Malware alters Internet search results using a rootkit

PandaLabs has detected the appearance of Zcodec, a malicious program which uses a rootkit to hide its malicious actions. It also alters Internet search results and installs other malicious code on the system.

Zcodec is included in a program that supposedly installs the codecs needed to play a certain multimedia format. When users are about to install this application, a user licence window is displayed. However, no codec is installed, and the program does not wait for users to accept or reject the licence agreement, as when they click on the downloaded file, Zcodec is installed on the computer.
Once on the system, a rootkit (a program designed to hide processes, files or registry entries) is installed so that users cannot see which files are being run. In this way, Zcodec installs two executable files.

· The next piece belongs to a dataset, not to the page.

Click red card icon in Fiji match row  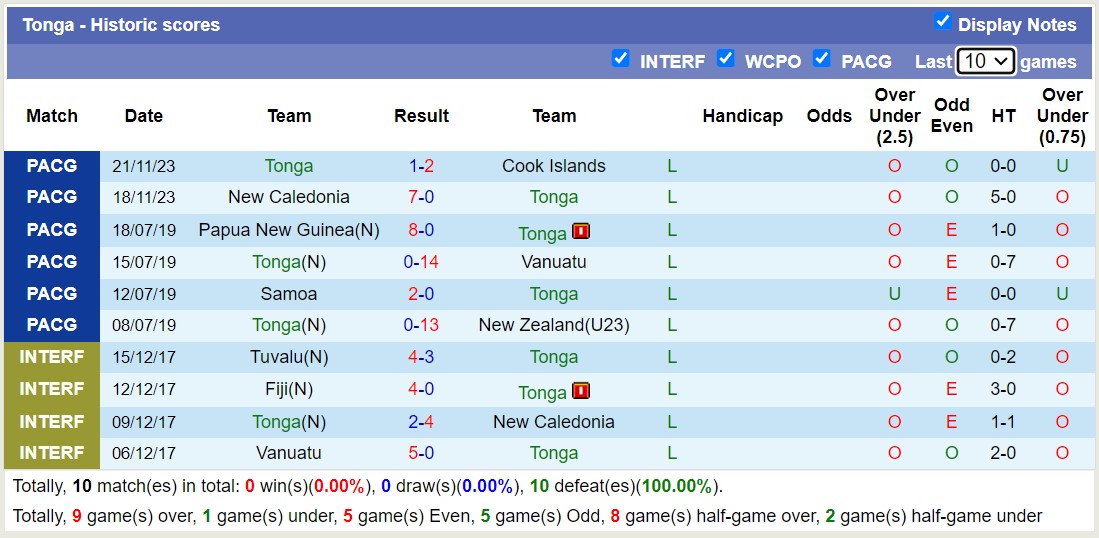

The first of these modifies the DNS settings on the compromised computer so that when a user clicks on results returned from search engines such as Google, a different page is displayed. This tactic is exploited by the creators of the program in order to profit from pay-per-click systems, or even to redirect users to pages designed to steal confidential data.
The second executable file can have two different actions, which are executed at random. In some cases it installs the Ruins.MB Trojan, designed to download other malicious programs on the system. On other occasions, the file continually launches a casino application, asking for the user’s permission to install it. However, even if the user rejects installation of the program, an icon is created on the Windows desktop, which, when clicked, will prompt installation.

“The combination of different techniques is becoming a frequent trait of computer attacks. In this case we see social engineering, rootkits, Trojans and even the manipulation of computer settings. The aim of the creators is to infect computers without arousing suspicion. Given that there are many such malicious programs on the Internet, it is vital to protect systems with a good anti-virus, which objectively scans each file on the computer,” explains Jeremy Matthews, MD of Panda Software SA.
To protect against this type of malicious program, in addition to having an up-to-date anti-virus that combines reactive and proactive technologies to detect known and unknown threats, it is also essential to check the source of any files downloaded onto the system as well as to pay close attention to the licence agreements when installing programs.